A computational model of open-irrigated radiofrequency catheter ablation accounting for mechanical properties of the cardiac tissue

TL;DR

This paper presents a 3D computational model for radiofrequency catheter ablation that incorporates tissue elasticity and deformation, aiming to improve lesion size prediction accuracy over traditional models that assume sharp electrode insertion.

Contribution

The study introduces a novel 3D model accounting for tissue mechanical properties, enhancing the realism of lesion prediction in RFCA procedures.

Findings

Model accurately predicts tissue deformation during ablation.

Deformation-aware model yields different lesion sizes compared to classical models.

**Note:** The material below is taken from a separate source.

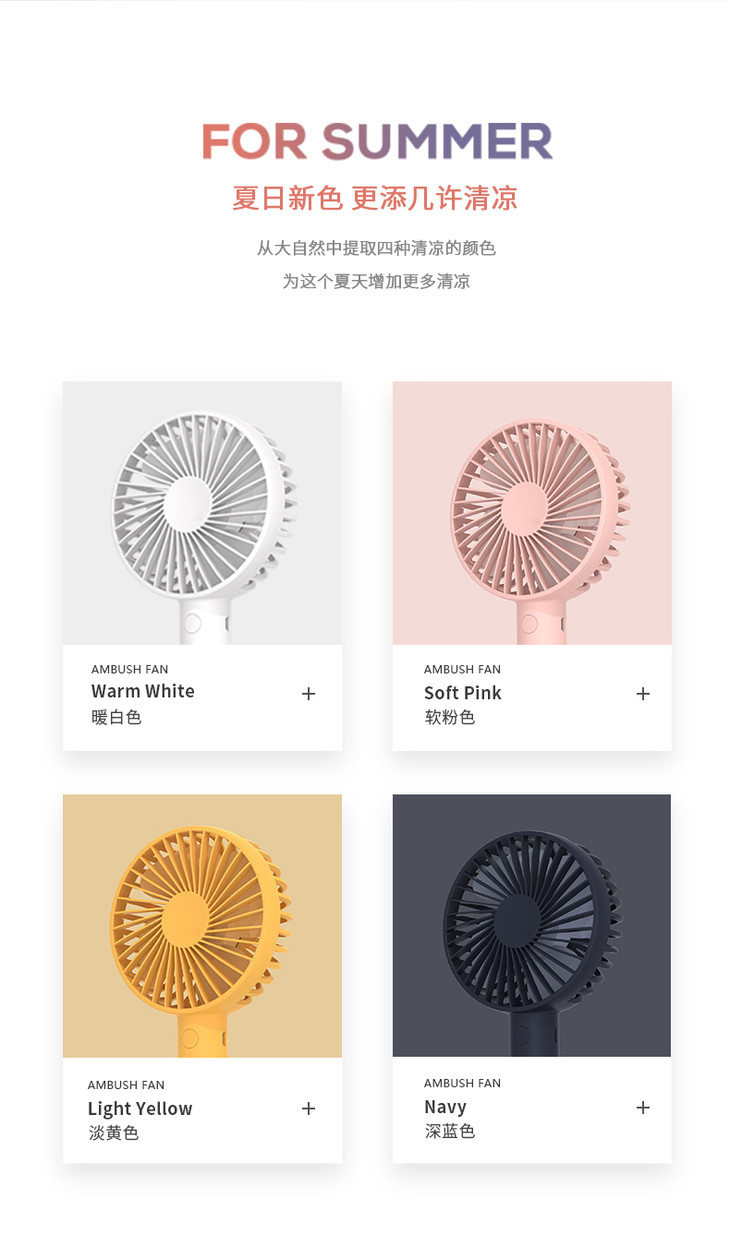The height and width of the screenshot is (1236, 730).
Task: Expand the Warm White plus icon
Action: [x=308, y=693]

Validation shows improved agreement with experimental data.

Abstract

Radiofrequency catheter ablation (RFCA) is an effective treatment for cardiac arrhythmias. Although generally safe, it is not completely exempt from the risk of complications. The great flexibility of computational models can be a major asset in optimizing interventional strategies, if they can produce sufficiently precise estimations of the generated lesion for a given ablation protocol. This requires an accurate description of the catheter tip and the cardiac tissue. In particular, the deformation of the tissue under the catheter pressure during the ablation is an important aspect that is overlooked in the existing literature, that resorts to a sharp insertion of the catheter into an undeformed geometry. As the lesion size depends on the power dissipated in the tissue, and the latter depends on the percentage of the electrode surface in contact with the tissue itself, the sharp insertion geometry has the tendency to overestimate the lesion obtained, especially when a larger force is applied to the catheter. In this paper we introduce a full 3D computational model that takes into account the tissue elasticity, and is able to capture the tissue deformation and realistic power dissipation in the tissue. Numerical results in FEniCS-HPC are provided to validate the model against experimental data, and to compare the lesions obtained with the new model and with the classical ones featuring a sharp electrode insertion in the tissue.